I haven't read everything, so not sure if it worth to take 
a look.


Iterators has no proper alternative when one need to 
implement generic tensor library like Mir Algorithm [1].


Out of curiosity: Could you elaborate on what the issues are 
with using a range based API internally (if it's 
performance, the "why")?


There are three general kinds of dynamic dense tensors. Mir 
implements all of them:


1. Contiguous tensors. Their data is located contiguously in 
memory. Single dense memory chunk. All strides between 
subs-tensors can be computed from lengths.


2. Canonical tensors. Only data for one dimension is dense, 
other dimensions has strides that can not be computed from 
lengths. BLAS matrixes are canonical tensors: they have two 
lengths and one stride.


3. Universal tensors. Each dimension has a stride. Numpy 
ndarrays are universal tensors.


Finite random access range Issues:

1. Main API issue is that full featured random access range 
(RAR) API (with slicing, and all opIndex* operators like 
`[]*=` ) is much larger comparing with unbounded random 
access iterator (the same API as pointer).


Won't you have to implement opIndex* operators either way in 
order to use the `a[]` syntax? The main difference I can see 
should be that you'd also have to implement the InputRange 
(front,popFront,empty), ForwardRange (save), and 
BidirectionalRange (back,popBack) members, which if you don't 
need them, is indeed understandably too much?


front,
popFront,
empty,
save,
back,
popBack,
opIndexOpAssign,
2 x opIndex(.opSlice) for rhs scalars and ranges
2 x opIndexAssign(.opSlice) for rhs scalars and ranges
2 x opIndexOpAssign(.opSlice) for rhs scalars and ranges

Plus, because of range topology slicing may be slower good to 
add this ones:


popFrontN
popFrontExactly,
popBackN
popBackExactly,

and maybe i forgot something ...


Didn't know about the *N *Exactly ones, but yeah, it's a lot. 
Though unless you aren't interesting in the `a[]` syntax, you 
can't avoid opIndex*.

(Data supplied)
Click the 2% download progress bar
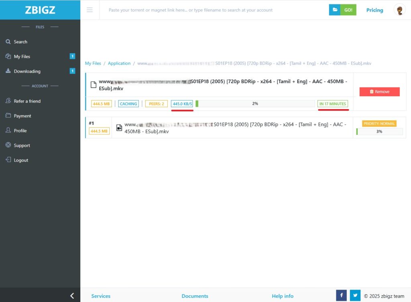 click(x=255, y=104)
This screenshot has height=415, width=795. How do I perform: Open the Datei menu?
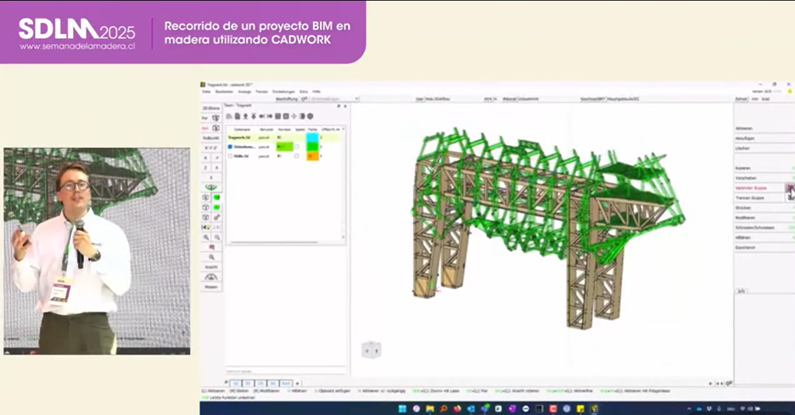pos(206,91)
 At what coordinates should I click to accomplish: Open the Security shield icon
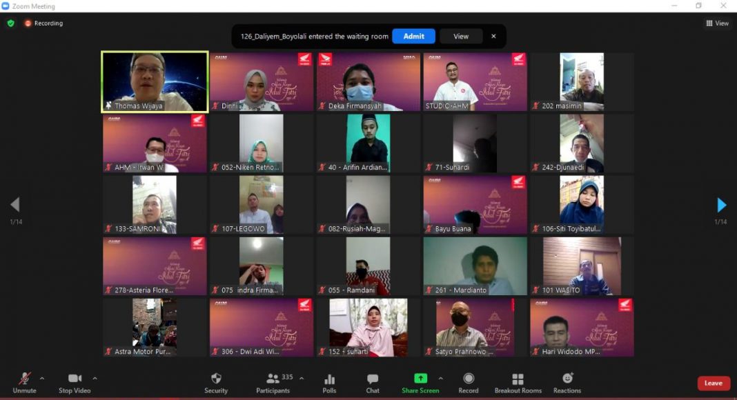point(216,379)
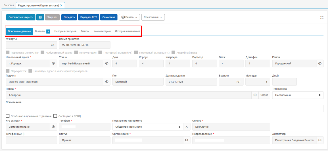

(Short problem)
Write out, word for word, the portion of the forum discussion on iterators and tensor libraries between "Finite random access" and "understandably too much?", inclusive.

(Response below)
Finite random access range Issues:

1. Main API issue is that full featured random access range 
(RAR) API (with slicing, and all opIndex* operators like 
`[]*=` ) is much larger comparing with unbounded random 
access iterator (the same API as pointer).


Won't you have to implement opIndex* operators either way in 
order to use the `a[]` syntax? The main difference I can see 
should be that you'd also have to implement the InputRange 
(front,popFront,empty), ForwardRange (save), and 
BidirectionalRange (back,popBack) members, which if you don't 
need them, is indeed understandably too much?